→ Set of tasks:
(a) Answer these from the Tuscan bread and tomato soup recipe:
(i) What rating does the writer give the recipe?
(ii) How many people does it serve?
(iii) What is the soup's Italian name?
(b) Pick up the Tuscan bread and tomato soup recipe after its last line and continue it.

→ Passage provided:
* * *

Tuscan Bread and Tomato Soup

I got this recipe from a cookbook I checked out of the library, but I forgot to write down the title and author! I am so sorry about that, because this recipe is great!  It didn’t really take that long to make, and the end result was great! Now I have a good use for stale bread= make soup!

rating: 9

Tuscan Bread and Tomato Soup
(Pappa al Pomodoro)

serves 4-6


2 tbsp extra virgin olive oil
1 small onion, chopped
4 garlic cloves, minced or put through a press
1.5 pounds ripe tomatoes, peeled, seeded, and chopped (or 1 28-ounce can tomatoes, with juice)
2 tbsp tomato paste
pinch sugar
1/2 tsp hot red pepper flakes (I omitted)
salt and freshly ground black pepper
1 pound stale country bread, crusts removed, cut into cubes (about 7 cups)

* * *

→ Given information:
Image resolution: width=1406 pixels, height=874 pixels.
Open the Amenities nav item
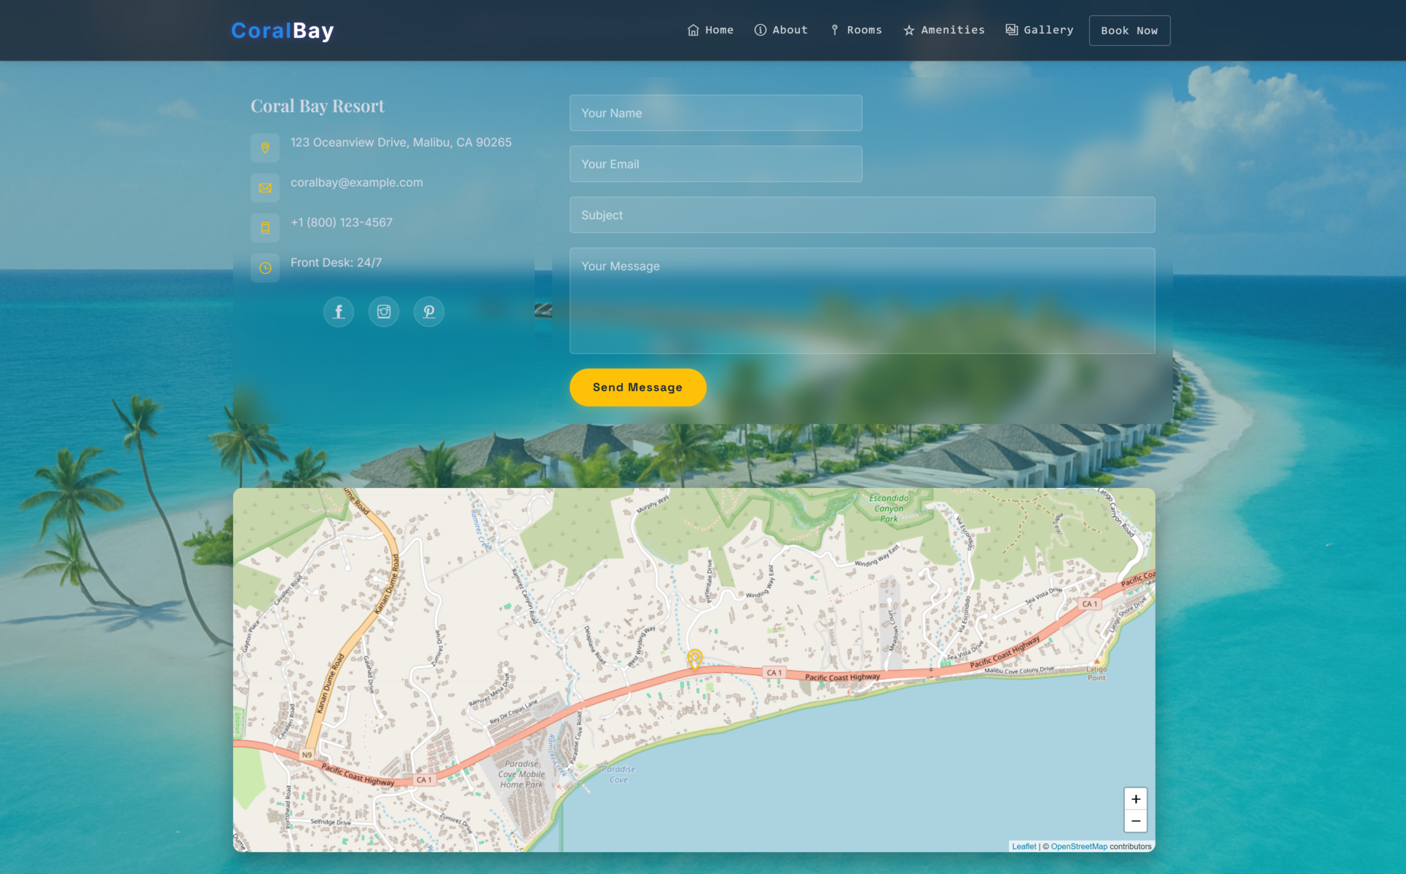(x=944, y=30)

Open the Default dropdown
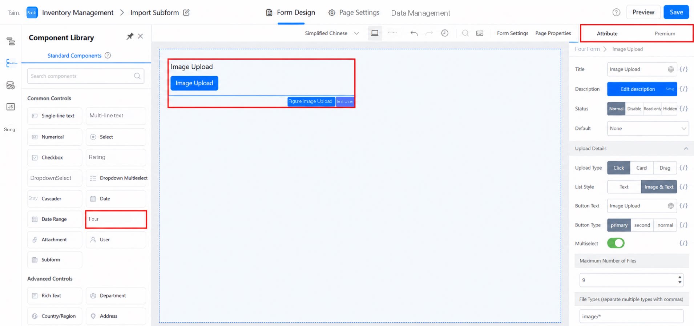point(647,128)
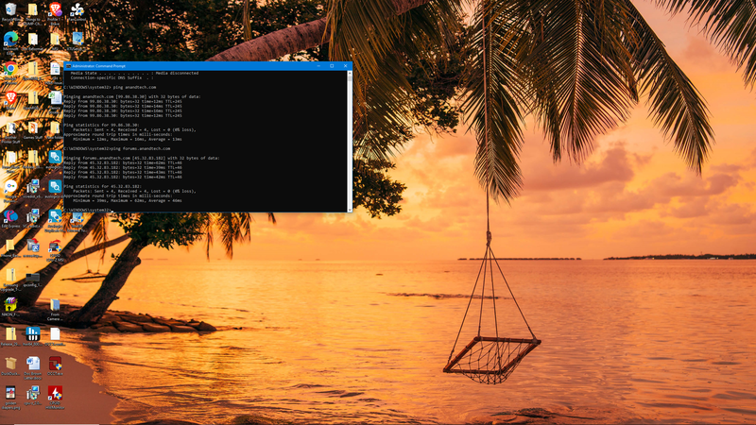Screen dimensions: 756x425
Task: Select the Brave shortcut below Google Chrome
Action: (9, 98)
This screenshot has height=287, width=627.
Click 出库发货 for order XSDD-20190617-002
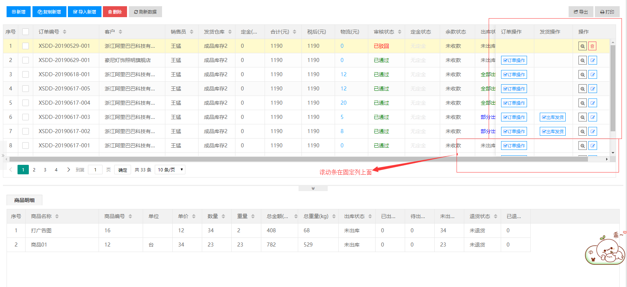[553, 132]
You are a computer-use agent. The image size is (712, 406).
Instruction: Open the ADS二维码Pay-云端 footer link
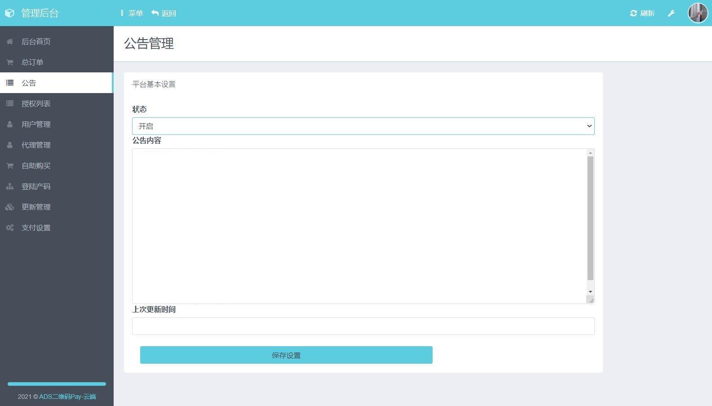67,397

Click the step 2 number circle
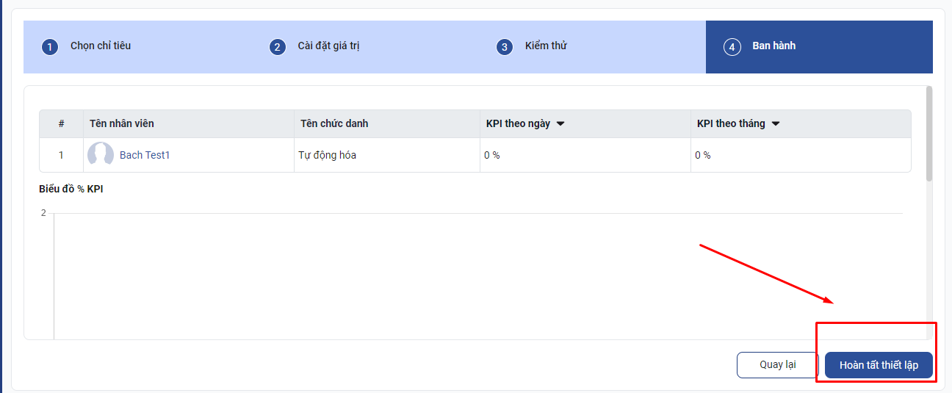click(277, 47)
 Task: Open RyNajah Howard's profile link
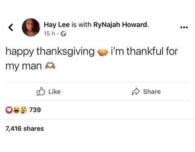(x=121, y=25)
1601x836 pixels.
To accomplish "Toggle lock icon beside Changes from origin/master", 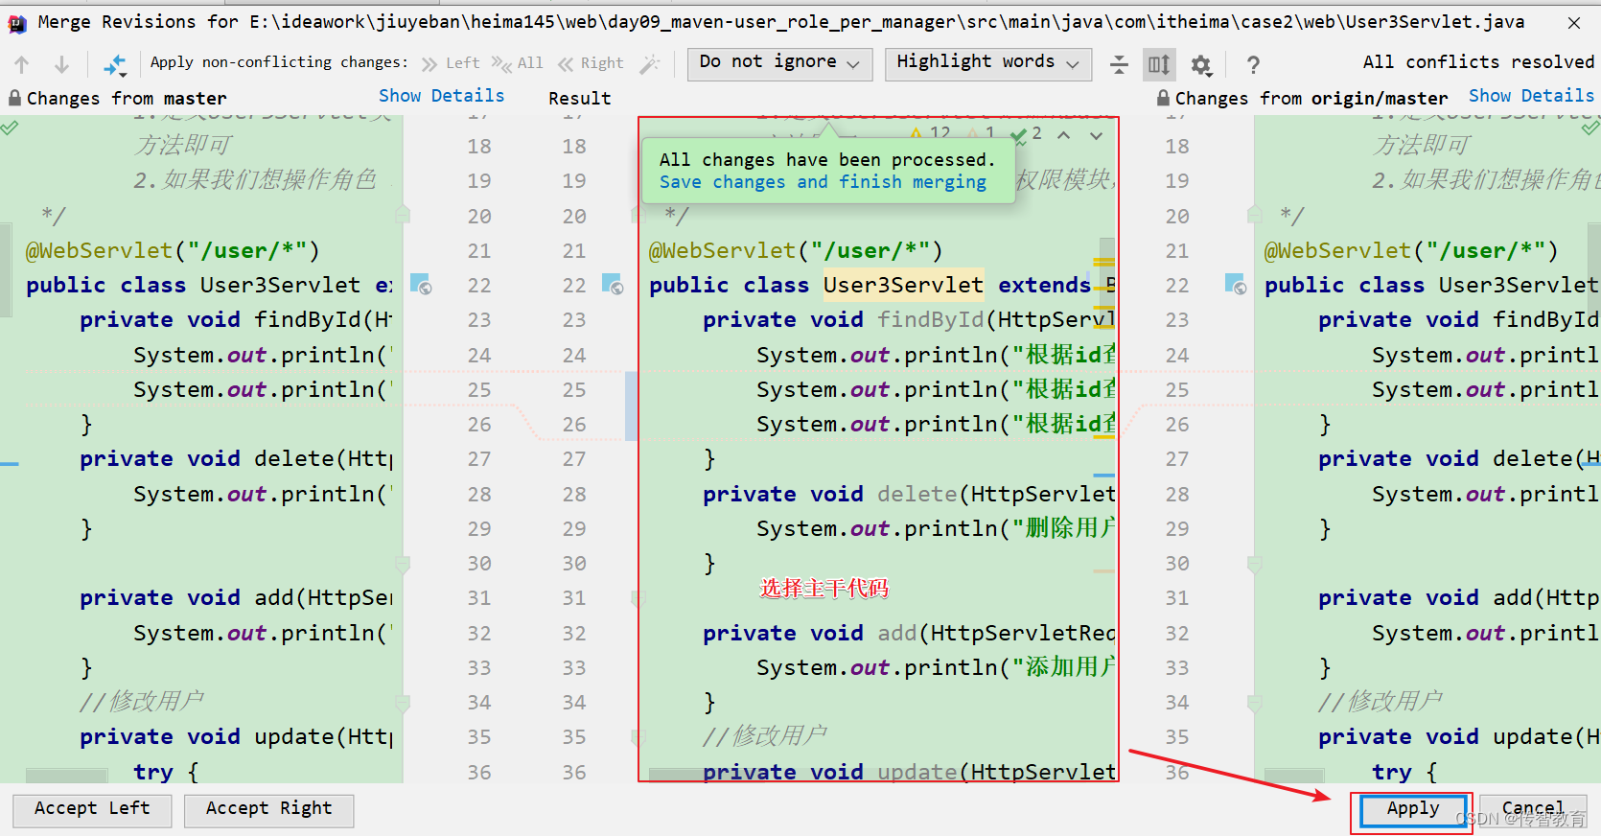I will coord(1163,98).
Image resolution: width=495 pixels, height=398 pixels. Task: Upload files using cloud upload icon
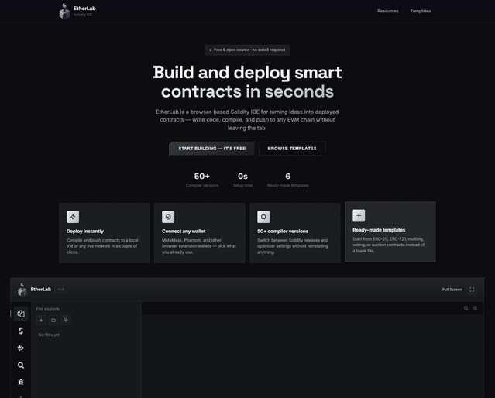click(65, 320)
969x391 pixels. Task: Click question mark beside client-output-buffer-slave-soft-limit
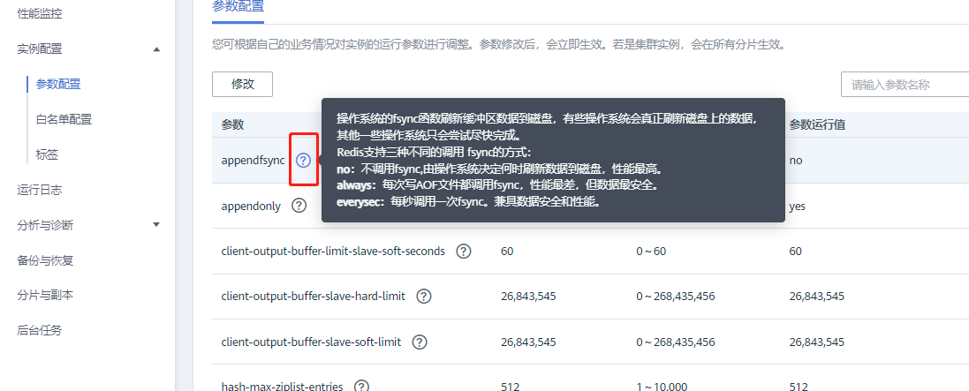[420, 342]
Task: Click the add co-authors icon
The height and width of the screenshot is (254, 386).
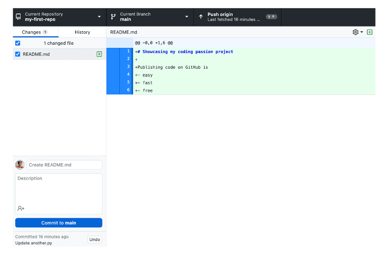Action: coord(21,208)
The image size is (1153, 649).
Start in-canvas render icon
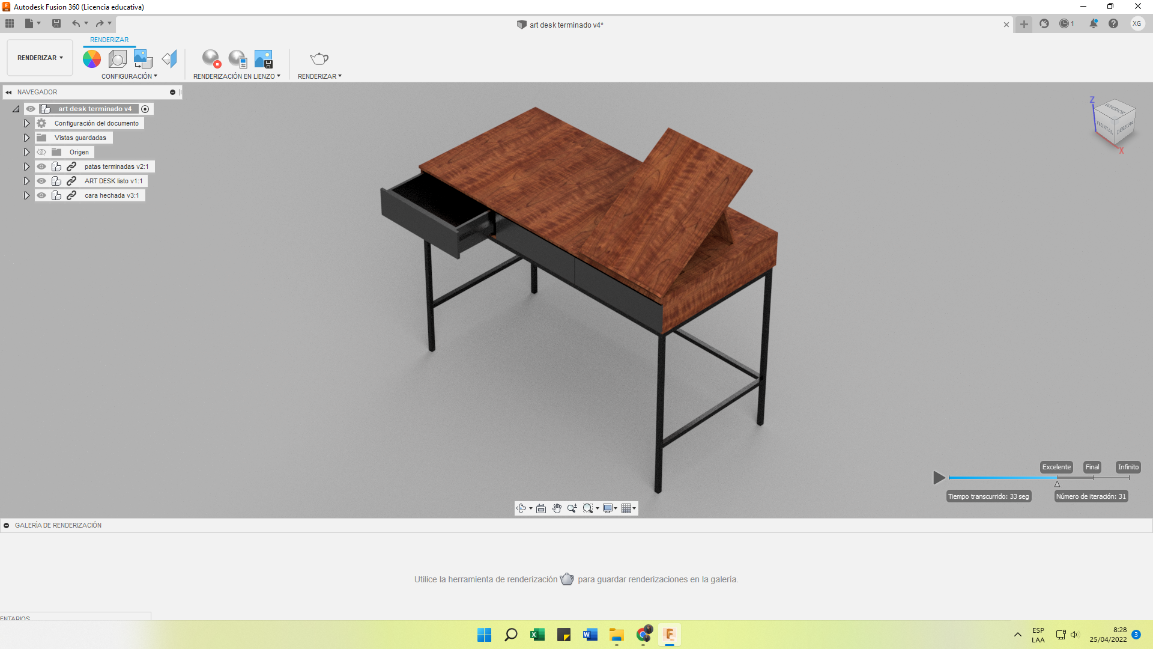pyautogui.click(x=211, y=58)
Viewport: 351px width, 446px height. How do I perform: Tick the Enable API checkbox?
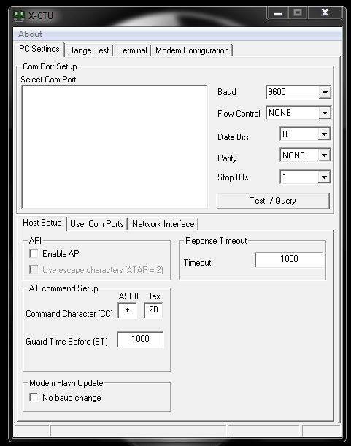pos(34,253)
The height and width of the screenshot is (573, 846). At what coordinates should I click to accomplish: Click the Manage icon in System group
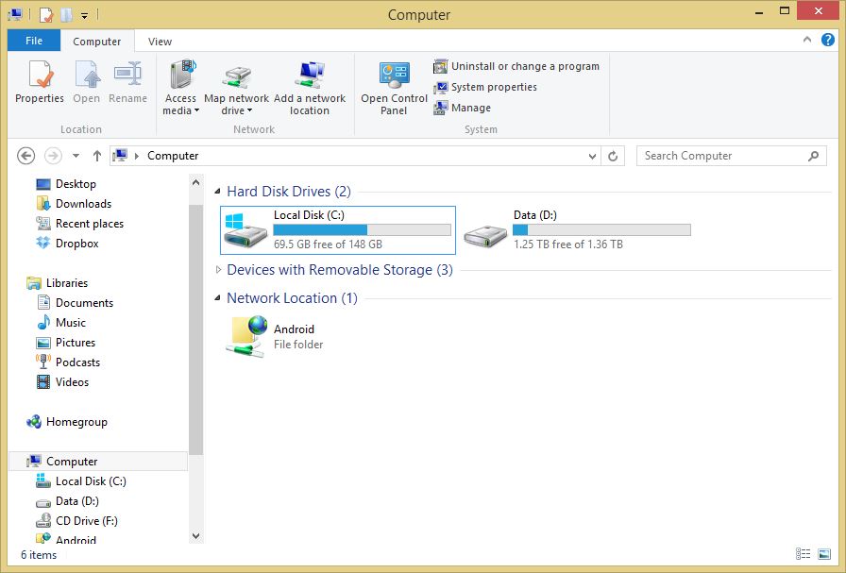pyautogui.click(x=440, y=108)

* * *

→ Answers for the tasks:
(a)
(i) 9
(ii) 4-6
(iii) Pappa al Pomodoro

(b)
4 cups water
2-3 tbsp slivered fresh basil


1. Heat the oil in a large, heavy soup pot over medium-low heat. Add the onion and cook, stirring, until tender, about 5 minutes. Add the garlic and cook, stirring, for about a minute, until fragrant. Add the tomatoes, tomato paste, sugar, red pepper flakes, and salt and pepper to taste, and cook, stirring occasionally, until the tomatoes have cooked down and smell fragrant and wonderful, about 10 minutes.
2. Stir the bread cubes into the tomatoes. Add the water, half the basil, and about 1 tsp salt. Simmer, stirring and mashing the bread, for about 10 minutes, until the soup is thick. Stir in the remaining basil and taste and adjust seasoning. Serve hot, warm, or at room temperature.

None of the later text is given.